I. Excluded declaration

¶14 Peggy Black’s declaration explained the CARE assessment tool and DSHS’s justification for the shared living rule. Excluding this declaration limited the record to the agency rule making file and the records from the parties’ administrative proceedings. DSHS claims that the trial court abused its discretion by limiting the information it considered on review.
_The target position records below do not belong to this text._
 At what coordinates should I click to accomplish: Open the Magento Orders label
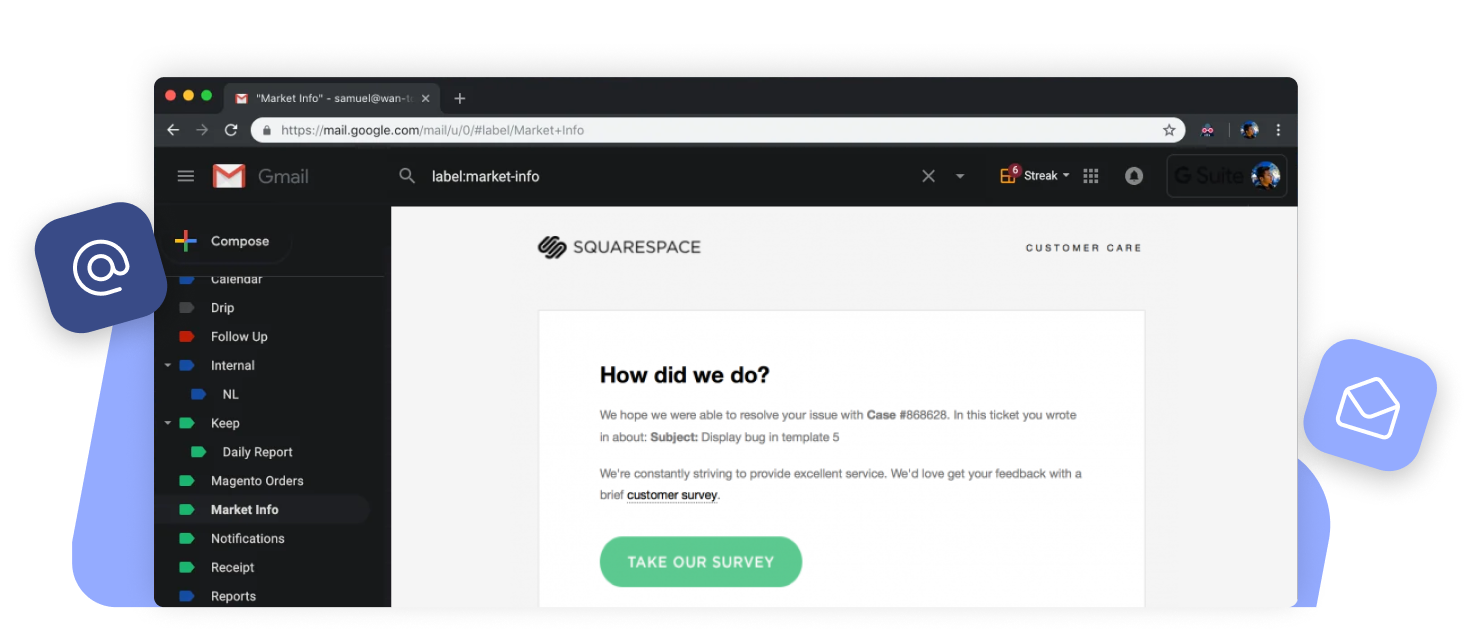click(x=256, y=481)
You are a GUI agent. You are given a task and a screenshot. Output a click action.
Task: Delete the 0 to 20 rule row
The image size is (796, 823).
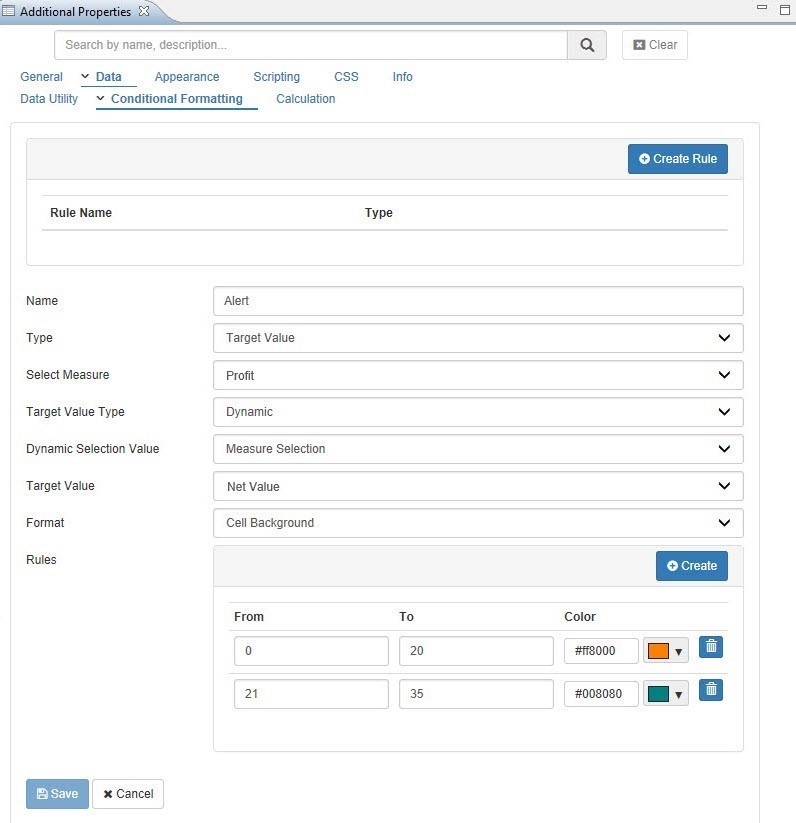coord(710,647)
¶15 Under the Administrative Procedure Act, chapter 34.05 RCW, judicial review is limited to the agency record. RCW 34.05.558; Motley-Motley, Inc. v. Pollution Control Hearings Bd., 127 Wn. App. 62, 76, 110 P.3d 812 (2005) (citing Wash. Indep. Tel. Ass’n v. Wash. Utils. & Transp. Comm’n, 110 Wn. App. 498, 518, 41 P.3d 1212 (2002), aff’d, 149 Wn.2d 17, 65 P.3d 319 (2003)), review denied, 156 Wn.2d 1004 (2006). A court may consider additional evidence only to resolve certain legal issues, not one of which is raised here. RCW 34.05.562(1).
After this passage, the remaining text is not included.